22 juin 2020

QUE FAIRE POUR OBTENIR LA RÉOUVERTURE DES BOITES DE NUIT ?

Note d’information – Juin 2020

Malgré la fin annoncée du régime de l’Etat d’urgence sanitaire, les boites de nuit ne pourront à nouveau ouvrir avant septembre prochain.

Bien que des mesures aient été prises sur le plan économique (PGE, report de charges sociales, mesures de chômage partiel,….), la situation actuelle est devenu dramatique pour le milieu de la nuit.

Beaucoup d’établissements ont plus de 10 salariés, ou font plus d’1 m€ de CA, et sont déjà endettés (pour leurs investissements courants, l’acquisition de leur fonds de commerce…), et sont donc exclus d’un certain nombre de mesures (fonds de solidarité, report des loyers, accès aux PGE).

Mais surtout, la décision de fermeture obligatoire, prise par le Premier Ministre depuis le samedi 14 mars avec effet immédiat ou presque (à minuit) et le flou quant à une date de réouverture au public et les conditions dans lesquelles cette réouverture serait possible, montrent à quel point, ce secteur est aujourd’hui en danger de mort.

Beaucoup d’analyses ont fait part de l’inadaptation des mesures gouvernementales par méconnaissances du secteur, mesures totalement irrespectueuses des libertés fondamentales et des droits inaliénables tels que le droit de propriété.

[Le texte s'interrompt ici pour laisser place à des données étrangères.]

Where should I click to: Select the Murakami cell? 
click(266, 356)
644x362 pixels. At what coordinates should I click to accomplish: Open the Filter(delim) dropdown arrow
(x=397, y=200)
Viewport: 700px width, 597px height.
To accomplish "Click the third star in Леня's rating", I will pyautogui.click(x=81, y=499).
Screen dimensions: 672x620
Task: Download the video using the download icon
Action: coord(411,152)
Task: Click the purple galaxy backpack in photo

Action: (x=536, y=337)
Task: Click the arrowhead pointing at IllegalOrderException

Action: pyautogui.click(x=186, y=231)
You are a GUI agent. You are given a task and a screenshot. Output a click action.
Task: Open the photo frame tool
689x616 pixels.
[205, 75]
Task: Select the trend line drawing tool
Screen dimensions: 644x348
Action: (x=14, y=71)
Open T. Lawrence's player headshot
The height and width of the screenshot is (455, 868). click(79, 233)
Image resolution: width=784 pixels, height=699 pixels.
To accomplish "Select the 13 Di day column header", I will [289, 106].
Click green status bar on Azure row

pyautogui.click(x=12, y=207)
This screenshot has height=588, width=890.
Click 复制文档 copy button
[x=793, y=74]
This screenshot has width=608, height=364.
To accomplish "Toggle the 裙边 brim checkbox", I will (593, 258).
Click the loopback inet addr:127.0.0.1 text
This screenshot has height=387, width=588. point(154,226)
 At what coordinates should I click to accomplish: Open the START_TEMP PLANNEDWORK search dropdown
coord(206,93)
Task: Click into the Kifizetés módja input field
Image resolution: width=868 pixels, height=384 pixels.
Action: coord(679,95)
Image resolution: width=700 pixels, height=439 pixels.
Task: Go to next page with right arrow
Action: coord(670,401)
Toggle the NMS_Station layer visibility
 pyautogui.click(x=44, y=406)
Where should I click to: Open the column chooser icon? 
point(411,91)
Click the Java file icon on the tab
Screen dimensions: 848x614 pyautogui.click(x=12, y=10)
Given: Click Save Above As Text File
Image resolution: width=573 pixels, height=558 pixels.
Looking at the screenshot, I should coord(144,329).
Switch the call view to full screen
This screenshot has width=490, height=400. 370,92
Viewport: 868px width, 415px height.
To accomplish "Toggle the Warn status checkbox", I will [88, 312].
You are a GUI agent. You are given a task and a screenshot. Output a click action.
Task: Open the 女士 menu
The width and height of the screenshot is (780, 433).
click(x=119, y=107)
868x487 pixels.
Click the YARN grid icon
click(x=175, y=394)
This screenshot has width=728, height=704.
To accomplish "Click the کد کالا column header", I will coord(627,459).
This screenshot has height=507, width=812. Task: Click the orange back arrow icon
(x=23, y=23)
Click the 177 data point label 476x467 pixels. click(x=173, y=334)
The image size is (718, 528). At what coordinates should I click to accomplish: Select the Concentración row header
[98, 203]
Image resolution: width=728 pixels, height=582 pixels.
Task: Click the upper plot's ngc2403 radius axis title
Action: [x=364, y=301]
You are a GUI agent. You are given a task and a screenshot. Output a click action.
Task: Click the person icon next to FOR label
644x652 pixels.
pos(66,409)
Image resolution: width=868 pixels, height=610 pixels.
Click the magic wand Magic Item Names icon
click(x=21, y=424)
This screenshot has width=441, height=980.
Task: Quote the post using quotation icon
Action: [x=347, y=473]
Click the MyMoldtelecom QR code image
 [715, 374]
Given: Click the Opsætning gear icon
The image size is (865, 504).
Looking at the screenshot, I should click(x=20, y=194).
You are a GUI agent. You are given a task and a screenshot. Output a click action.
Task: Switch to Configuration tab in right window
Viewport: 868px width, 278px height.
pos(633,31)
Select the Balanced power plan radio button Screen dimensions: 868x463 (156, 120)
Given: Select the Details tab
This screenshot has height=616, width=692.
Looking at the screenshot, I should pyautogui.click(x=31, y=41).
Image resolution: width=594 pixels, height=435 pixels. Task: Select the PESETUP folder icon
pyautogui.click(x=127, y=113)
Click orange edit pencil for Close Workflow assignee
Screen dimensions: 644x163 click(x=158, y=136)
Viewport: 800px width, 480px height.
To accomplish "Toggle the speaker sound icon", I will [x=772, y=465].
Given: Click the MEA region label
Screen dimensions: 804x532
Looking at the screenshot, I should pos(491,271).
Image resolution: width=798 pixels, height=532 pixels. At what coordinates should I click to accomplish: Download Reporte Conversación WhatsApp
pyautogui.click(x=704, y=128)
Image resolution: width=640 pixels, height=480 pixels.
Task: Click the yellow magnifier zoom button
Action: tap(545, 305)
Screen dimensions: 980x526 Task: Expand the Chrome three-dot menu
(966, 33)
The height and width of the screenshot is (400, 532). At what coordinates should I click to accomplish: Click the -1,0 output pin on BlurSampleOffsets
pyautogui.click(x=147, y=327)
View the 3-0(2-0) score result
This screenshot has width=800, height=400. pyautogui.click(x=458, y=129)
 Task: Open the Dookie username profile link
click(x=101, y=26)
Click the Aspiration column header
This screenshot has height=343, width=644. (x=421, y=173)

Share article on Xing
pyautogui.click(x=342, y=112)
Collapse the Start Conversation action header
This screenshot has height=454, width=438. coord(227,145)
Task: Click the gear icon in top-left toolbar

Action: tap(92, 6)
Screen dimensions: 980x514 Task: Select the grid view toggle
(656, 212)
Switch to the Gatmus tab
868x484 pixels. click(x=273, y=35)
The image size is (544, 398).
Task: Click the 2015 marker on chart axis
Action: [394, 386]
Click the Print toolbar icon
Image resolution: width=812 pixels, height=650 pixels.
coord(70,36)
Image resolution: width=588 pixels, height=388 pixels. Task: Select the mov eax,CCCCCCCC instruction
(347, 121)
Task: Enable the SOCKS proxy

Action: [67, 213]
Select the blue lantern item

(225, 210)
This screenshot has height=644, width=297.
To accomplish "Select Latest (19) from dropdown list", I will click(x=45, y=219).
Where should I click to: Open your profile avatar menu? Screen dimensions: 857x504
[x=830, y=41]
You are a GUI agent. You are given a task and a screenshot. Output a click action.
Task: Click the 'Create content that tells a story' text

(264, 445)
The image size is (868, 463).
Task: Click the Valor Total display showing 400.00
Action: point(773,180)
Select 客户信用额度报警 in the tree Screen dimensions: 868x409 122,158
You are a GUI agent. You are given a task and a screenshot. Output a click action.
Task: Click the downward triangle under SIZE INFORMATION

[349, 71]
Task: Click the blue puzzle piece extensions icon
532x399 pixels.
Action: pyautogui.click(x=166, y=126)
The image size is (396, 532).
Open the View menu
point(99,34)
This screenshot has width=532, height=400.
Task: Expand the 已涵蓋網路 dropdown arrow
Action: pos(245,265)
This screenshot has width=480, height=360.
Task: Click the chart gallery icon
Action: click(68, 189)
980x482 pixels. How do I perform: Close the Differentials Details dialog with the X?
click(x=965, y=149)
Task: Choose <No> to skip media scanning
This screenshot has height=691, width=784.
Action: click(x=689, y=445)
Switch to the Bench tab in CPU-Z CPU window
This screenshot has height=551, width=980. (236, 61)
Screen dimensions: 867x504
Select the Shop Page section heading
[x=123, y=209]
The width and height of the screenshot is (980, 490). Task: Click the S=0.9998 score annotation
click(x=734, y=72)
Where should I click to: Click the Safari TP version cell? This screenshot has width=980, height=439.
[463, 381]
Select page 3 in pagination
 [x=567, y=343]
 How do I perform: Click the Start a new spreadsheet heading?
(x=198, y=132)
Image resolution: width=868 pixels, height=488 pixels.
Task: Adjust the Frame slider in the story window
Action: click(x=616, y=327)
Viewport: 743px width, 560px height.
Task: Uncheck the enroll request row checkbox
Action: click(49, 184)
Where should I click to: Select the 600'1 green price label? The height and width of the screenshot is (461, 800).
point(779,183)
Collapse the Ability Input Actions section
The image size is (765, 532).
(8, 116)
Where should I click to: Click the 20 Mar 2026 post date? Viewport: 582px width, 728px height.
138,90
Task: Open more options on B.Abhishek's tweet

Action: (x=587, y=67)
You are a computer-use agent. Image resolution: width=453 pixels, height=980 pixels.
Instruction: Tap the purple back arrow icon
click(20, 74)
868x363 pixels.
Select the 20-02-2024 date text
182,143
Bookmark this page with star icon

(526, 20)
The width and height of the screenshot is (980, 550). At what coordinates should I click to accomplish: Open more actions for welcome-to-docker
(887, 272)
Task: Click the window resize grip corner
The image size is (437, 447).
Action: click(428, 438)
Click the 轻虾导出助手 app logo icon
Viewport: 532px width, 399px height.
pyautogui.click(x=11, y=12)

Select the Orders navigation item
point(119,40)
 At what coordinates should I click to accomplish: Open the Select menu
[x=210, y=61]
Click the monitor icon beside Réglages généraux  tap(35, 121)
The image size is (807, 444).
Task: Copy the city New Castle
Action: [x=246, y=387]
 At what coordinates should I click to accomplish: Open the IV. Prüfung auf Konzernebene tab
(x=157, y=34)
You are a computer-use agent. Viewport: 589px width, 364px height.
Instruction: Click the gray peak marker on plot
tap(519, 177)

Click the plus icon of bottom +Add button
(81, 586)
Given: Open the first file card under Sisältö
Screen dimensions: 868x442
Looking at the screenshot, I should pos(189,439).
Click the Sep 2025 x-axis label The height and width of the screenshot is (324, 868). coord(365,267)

Si, certains tentent d’obtenir des accords transactionnels avec leur compagnie d’assurance, il existe d’autres moyens juridiques pour tenter d’obtenir l’ouverture « forcée » de ces établissements et à tout le moins faire reconnaître une responsabilité de l’Etat dans les décisions qu’il a prises et d’obtenir, en cas de condamnation de l’Etat, une réparation du préjudice économique par l’octroi de dommages et intérêts en sus de tout accord transactionnel avec l’assureur.

Description de ces deux actions :

  • Obtenir la réouverture des boites de nuit : l’introduction d’un « référé-liberté » devant le Conseil d’Etat

Cette requête devant le Conseil d’Etat vise à contraindre l’Etat, dans un délai de décision très court, à adopter toutes les mesures dont il dispose pour éviter la violation des libertés fondamentales et des droits inaliénables, tels que la liberté d’entreprendre. Dans cette requête il est possible d’enjoindre le gouvernement à lever la fermeture administrative. En pratique, cette procédure a été très utilisée pendant la période d’état d’urgence sanitaire avec des succès et des échecs. Toutefois, son efficacité est liée à sa rapidité. Il est constaté, à ce jour, une prise de décision de la Haute juridiction française dans un délai de 10 jours maximum.

Introduire une telle requête dès aujourd’hui permettrait d’obtenir une position du Conseil d’Etat avant la fin du mois de juin ou début juillet. Si la décision est satisfaisante, elle aurait pour effet de permettre la réouverture des boites de nuit pour la période estivale.

  • Obtenir des dommages & intérêts : l’introduction d’un « Recours pour Excès de Pouvoir (REP) » devant le Conseil d’Etat.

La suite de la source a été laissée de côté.